Worm cited that the GBD’s subsequent study recognized the impact of the J-curve on alcohol consumption. The J-curve showed that people with light to moderate levels of alcohol consumption are at a lower risk of cardiovascular diseases. The WHO maintained its stance on the previous study, however, and chose not to consider this data according to Wine Business.
“We call this the de-normalization project,” Ana Isabel Alves, the executive director of the Portuguese Association for Wine and Spirits, said in September. “The new narrative is about making alcoholic beverages less socially acceptable, like with tobacco.”
Yet, many professionals in the wine industry claim these latest verdicts are unfair and that wine and alcohol consumption in moderation do have some health benefits. These benefits have been cited by scientists like Dr. Creina Stockley, the co-director of the International Scientific Forum on Alcohol Research. Stockley claimed that some benefits include a reduced risk of diabetes, and criticized the study the WHO was using to make its claims supporting sobriety as the healthiest option citing it was based on theoretical statistical models.
Additionally, South African oncologist doctor Justus Apffelstaedt cited that moderate alcohol consumption could potentially have an “inverse relationship for kidney, thyroid cancers and lymphomas,” per Wine Business.
The conference additionally touted the alleged health benefits of moderate wine consumption in conjunction with the Mediterranean diet.
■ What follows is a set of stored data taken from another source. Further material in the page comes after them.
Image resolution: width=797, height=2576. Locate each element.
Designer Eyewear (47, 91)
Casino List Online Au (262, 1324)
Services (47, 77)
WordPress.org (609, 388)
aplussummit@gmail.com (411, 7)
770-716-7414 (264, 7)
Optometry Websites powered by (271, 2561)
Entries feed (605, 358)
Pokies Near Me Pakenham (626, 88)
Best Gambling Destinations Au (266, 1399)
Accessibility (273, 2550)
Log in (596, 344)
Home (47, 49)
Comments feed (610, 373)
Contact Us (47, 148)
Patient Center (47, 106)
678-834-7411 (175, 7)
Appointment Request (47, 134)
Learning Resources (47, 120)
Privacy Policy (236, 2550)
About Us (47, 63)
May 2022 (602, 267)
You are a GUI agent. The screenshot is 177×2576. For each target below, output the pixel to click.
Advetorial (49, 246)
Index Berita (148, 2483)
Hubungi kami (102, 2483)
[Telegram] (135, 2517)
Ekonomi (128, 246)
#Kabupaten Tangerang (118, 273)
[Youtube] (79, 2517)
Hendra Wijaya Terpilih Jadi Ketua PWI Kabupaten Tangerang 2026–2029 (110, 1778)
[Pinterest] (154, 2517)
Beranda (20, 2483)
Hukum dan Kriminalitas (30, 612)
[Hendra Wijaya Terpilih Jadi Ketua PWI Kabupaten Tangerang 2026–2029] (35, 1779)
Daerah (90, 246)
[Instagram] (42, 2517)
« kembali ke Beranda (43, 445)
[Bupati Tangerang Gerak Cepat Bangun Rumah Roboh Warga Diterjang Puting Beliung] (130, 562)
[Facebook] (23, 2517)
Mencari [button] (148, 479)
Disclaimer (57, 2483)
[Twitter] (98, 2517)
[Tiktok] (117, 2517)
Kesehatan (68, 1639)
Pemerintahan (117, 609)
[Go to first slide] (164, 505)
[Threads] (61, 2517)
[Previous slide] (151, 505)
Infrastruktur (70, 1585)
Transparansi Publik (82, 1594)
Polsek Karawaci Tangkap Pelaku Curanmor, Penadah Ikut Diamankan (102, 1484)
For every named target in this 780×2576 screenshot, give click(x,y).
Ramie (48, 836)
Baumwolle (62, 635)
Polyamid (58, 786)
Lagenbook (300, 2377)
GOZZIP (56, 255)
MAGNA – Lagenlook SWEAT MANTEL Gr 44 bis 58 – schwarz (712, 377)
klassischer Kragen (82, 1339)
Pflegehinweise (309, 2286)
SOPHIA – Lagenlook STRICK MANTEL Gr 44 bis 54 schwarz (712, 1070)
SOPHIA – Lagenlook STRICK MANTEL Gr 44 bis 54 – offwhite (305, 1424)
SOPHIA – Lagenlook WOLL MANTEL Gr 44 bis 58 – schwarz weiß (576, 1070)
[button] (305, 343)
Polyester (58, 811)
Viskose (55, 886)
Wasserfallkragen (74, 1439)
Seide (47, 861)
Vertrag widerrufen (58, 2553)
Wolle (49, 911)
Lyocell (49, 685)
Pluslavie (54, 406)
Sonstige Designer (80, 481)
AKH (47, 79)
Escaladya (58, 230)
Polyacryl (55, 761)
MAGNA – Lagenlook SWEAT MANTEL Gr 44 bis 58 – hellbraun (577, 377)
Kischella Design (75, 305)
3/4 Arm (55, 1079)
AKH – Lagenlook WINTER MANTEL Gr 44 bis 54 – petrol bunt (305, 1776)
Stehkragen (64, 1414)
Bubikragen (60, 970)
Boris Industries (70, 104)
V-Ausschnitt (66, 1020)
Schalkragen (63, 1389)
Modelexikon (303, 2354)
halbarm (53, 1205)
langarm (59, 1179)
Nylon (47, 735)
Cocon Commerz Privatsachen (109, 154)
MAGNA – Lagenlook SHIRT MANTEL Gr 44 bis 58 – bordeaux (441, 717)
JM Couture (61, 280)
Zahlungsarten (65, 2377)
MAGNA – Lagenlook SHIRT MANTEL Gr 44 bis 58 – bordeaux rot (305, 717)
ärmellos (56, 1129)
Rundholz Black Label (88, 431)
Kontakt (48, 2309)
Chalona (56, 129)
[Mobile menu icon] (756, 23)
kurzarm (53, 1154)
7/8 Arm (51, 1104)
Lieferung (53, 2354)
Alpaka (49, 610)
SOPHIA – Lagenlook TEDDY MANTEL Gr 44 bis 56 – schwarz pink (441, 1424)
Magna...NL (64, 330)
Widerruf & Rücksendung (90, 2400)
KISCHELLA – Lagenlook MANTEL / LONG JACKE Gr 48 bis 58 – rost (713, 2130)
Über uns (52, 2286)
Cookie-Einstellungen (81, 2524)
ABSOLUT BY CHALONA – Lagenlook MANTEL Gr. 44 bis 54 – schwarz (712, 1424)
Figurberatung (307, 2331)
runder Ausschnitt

Yet, many wine professionals remained wary about the future of the wine industry from both an economic and cultural standpoint.
“We have a culture based on food and the Mediterranean diet and we want to express that, and we want to express our culture, our way of being and our way of understanding life,” said D. Fernando Miranda, Spain’s general secretary of agriculture and food. “We need to explain what lies behind our wine culture. We have a life of high well-being.”